I learned join_all is problematic from multiple sources (eg. this one), so I implemented the join for all handles by myself

However, the code could randomly stuck (but with high chance) to got stuck on wait on JoinHandle.

It will be great if here could spare some advise on how to debug such issue? Or is there anything I'm doing is off?

On its own the code seems fine, as long as you don’t ever use the NonBlockingClient from within the runtime itself.

By the way, you may be interested in anyhow::Context which allows you to write

    .context("failed to write file blob")

as shorthand for your current map_err

Your code seems fine. When the task exits, your block_on(handle) call should return. Are you sure the tasks really are successfully exiting?

One concern I have is that by using iter_mut, the handles remain in the handles vector after they have been fully awaited. This is somewhat dangerous since awaiting them after they have completed will lead to a panic. (But it will not cause it to get stuck.)

If you are looking for something to help you debug it, well, the first thing I would try is just to add some println statements at the end of bs_write_file to verify that your task really is returning from its function. If that isn't enough, you should try out the tokio-console tool.

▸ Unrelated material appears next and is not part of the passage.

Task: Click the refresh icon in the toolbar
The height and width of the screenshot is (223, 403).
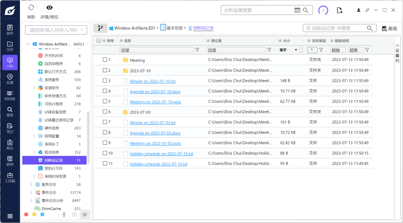Action: tap(31, 8)
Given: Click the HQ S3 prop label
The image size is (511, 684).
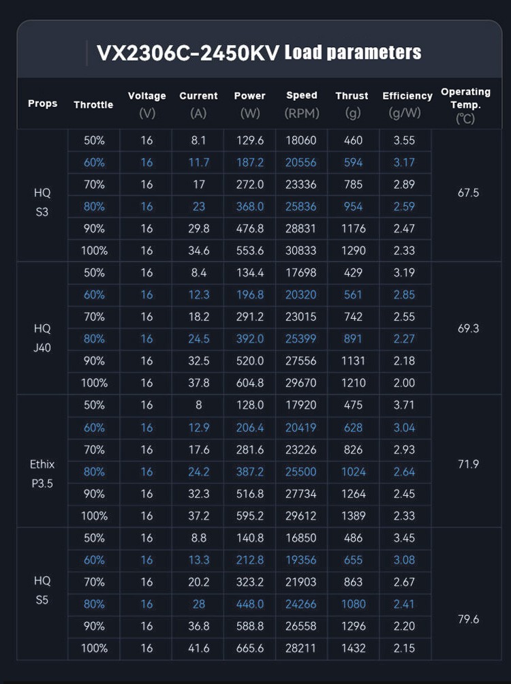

Good to know. Will try that.

Thx for the suggestions. More testing shows now I sometimes also get Error: Too many open files (os error 24). Since I'm dealing with large amount of files, this error makes more sense to me. But I'm not sure if this is related to the earlier stuck. Since this new error happens more to me now (with the same test data), I'm going to try limit the number of concurrent files and see if this helps.